Quoi de plus immatériel que la gastronomie ? Et quoi de plus émergent ? Les plus grands chefs, via la pâtisserie notamment et l'ouverture de magasins dédiés dans le monde entier, réussissent à rendre cette expérience luxueuse par la méticulosité qu'ils y mettent. Une dégustation à tarif néanmoins accessible (autour de 7 euros le gâteau et 4 euros la viennoiserie). Cédric Grolet, élu meilleur pâtissier au monde et en charge des sucreries dans le palace du Meurice a créé de distingués attroupements ces derniers jours via l'ouverture de sa première boulangerie avenue de l'Opéra. La file d'attente des accros à cette expérience a commencé à se constituer la veille de l'inauguration, à 23h pour un lever de rideau à... 8h30. Et il n'y en a pas eu pour tout le monde ! Chaque matin, les croissants et pains au chocolat se sont envolés en quelques minutes. À 9h30, il ne restait plus rien.

Par leur raffinement et leur intemporalité, les cérémonies du thé par exemple ont aussi gagné leurs lettres de noblesse dans l'immatériel. Et pourquoi ne pas le déguster dans de somptueux bols issus de l'art japonais du kintsugi (de tsugu: réparer, relier, transmettre et donner de la valeur) ? Ce magnifique travail de jointure d’or permet de réparer des céramiques brisées avec de la laque saupoudrée de poudre d’or.
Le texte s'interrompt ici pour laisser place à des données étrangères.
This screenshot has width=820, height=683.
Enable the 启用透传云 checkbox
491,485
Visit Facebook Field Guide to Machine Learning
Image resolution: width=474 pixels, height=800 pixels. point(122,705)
Il remonte au 15ème siècle  et inspire aujourd'hui des maisons aussi haut de gamme que Bernardaud, qui en ont tiré une ligne de porcelaine.

Récupération

Cet upcycling précieux fait écho aux nouvelles exigences du luxe. Il ne doit plus seulement d'être une belle expérience, mais aussi éthique et respectueuse de la planète. «Cette prise de conscience remonte à deux ans environ, souligne Vincent Grégoire, directeur des insights au sein de l'agence Nelly Rody qui sortira avec Ipsos une étude sur le sujet en janvier prochain. Désormais, le luxe repose sur les 4 B : bio, bien, bon et beau. Les marques se font épingler quand elles font de l'appropriation culturelle, quand elles refusent l'inclusivité et ne rendent pas les hommages aux collectivités ou traditions dont elles s'inspirent commes les Incas, les Amérindiens. Cela a pu être le cas pour Gucci, Prada, Dolce et Gabbana, Dior ou Isabel Marant. Depuis, les marques sont extrêmement prudentes, quitte à créer des partenariats éphémères. Des start-up se développent pour utiliser ce que l'on appelle “les stocks dormants”. C'est le cas de L/overs, créé par Lucille Léorat, qui récupère chez les fournisseurs des plus belles griffes les matières premières inusitées pour leur offrir une seconde vie.» Karl Lagerfeld ne pourrait plus couper des dizaines d'arbres pour recréer une forêt au Grand Palais lors de ses tours de force pour Chanel. Dior en a tiré des leçons, s'engageant à replanter chaque végétal décoratif après ses défilés et à réutiliser tout le matériel mobilisé... «Précurseur, Jean-Louis Dumas, ex-patron d'Hermès, se vantait de diriger la marque la plus écolo puisque ses iconiques cartons d'emballage orange sont systématiquement réutilisés par ses clients», souligne Vincent Grégoire.

Gourous green

Les piliers même de l'économie du luxe, à savoir les collections calquées sur la fast fashion, sont remises en question par ces nouvelles exigences. Faut-il affréter un jet privé pour faire venir au premier rang du show une star pendant quelques minutes ? Le luxe réside-t-il toujours dans l'abondance ? Faut-il maintenir des Fashion Weeks, comme s'interrogent Londres, Séoul ou New York ? À défaut de se tirer des balles dans le pied, l'industrie de la mode s'adjoint des gourous «green», comme Stella Mc Cartney, pionnière vegan devenue la conseillère-tête pensante en la matière des marques luxe de Bernard Arnault. Le groupe Kering, de son côté, multiplie les chartes et engagements pour ses sociétés.  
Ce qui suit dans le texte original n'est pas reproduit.